-- start --
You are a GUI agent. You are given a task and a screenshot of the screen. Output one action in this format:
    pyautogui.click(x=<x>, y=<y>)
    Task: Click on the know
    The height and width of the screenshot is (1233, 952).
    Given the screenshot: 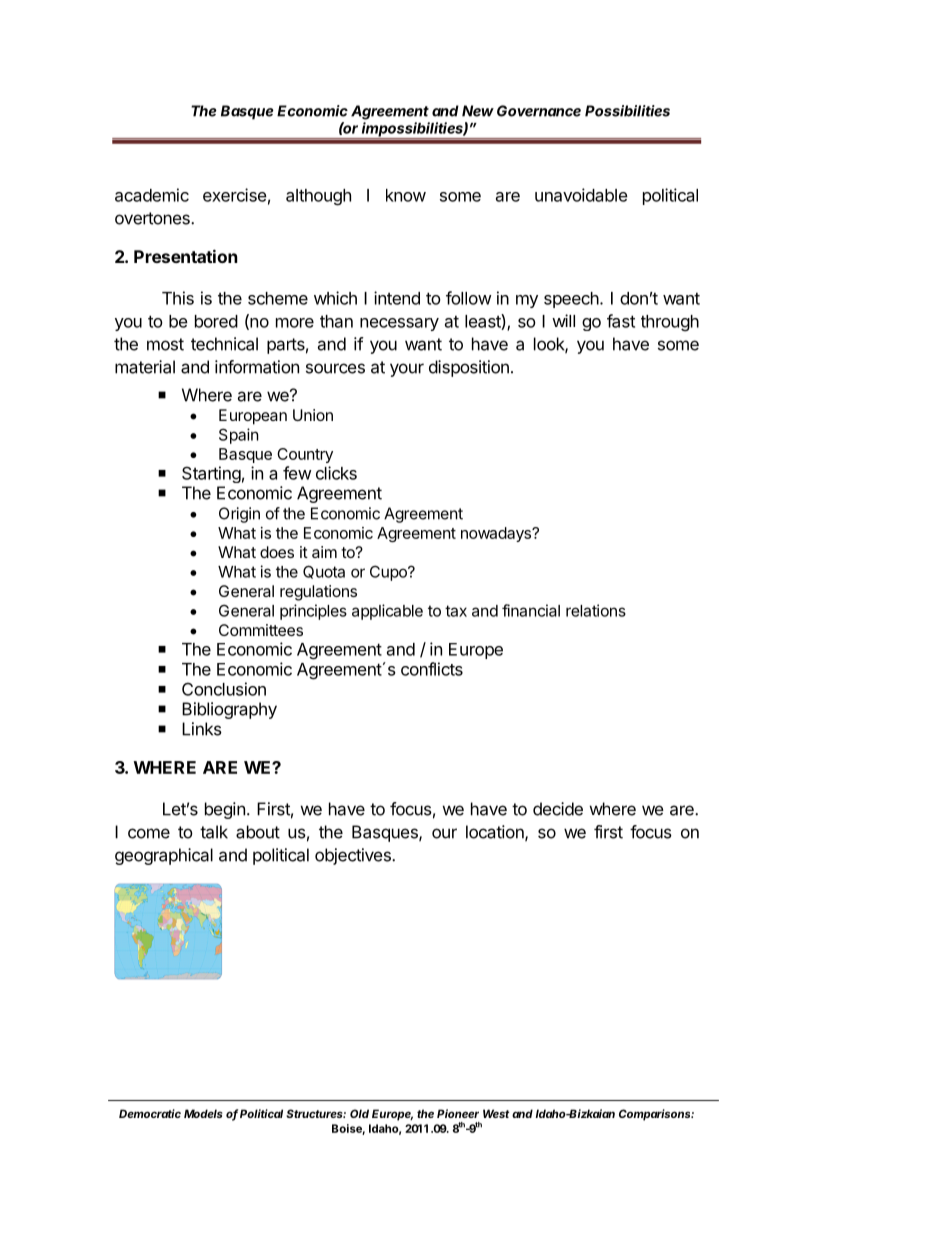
-- end --
TASK OBJECTIVE: Copy these lines word for word, leaving out the picture.

EXERCISE OUTPUT:
You are a GUI agent. You are given a task and a screenshot of the screen. Output one action in this format:
    pyautogui.click(x=<x>, y=<y>)
    Task: Click on the know
    The height and width of the screenshot is (1233, 952).
    Given the screenshot: 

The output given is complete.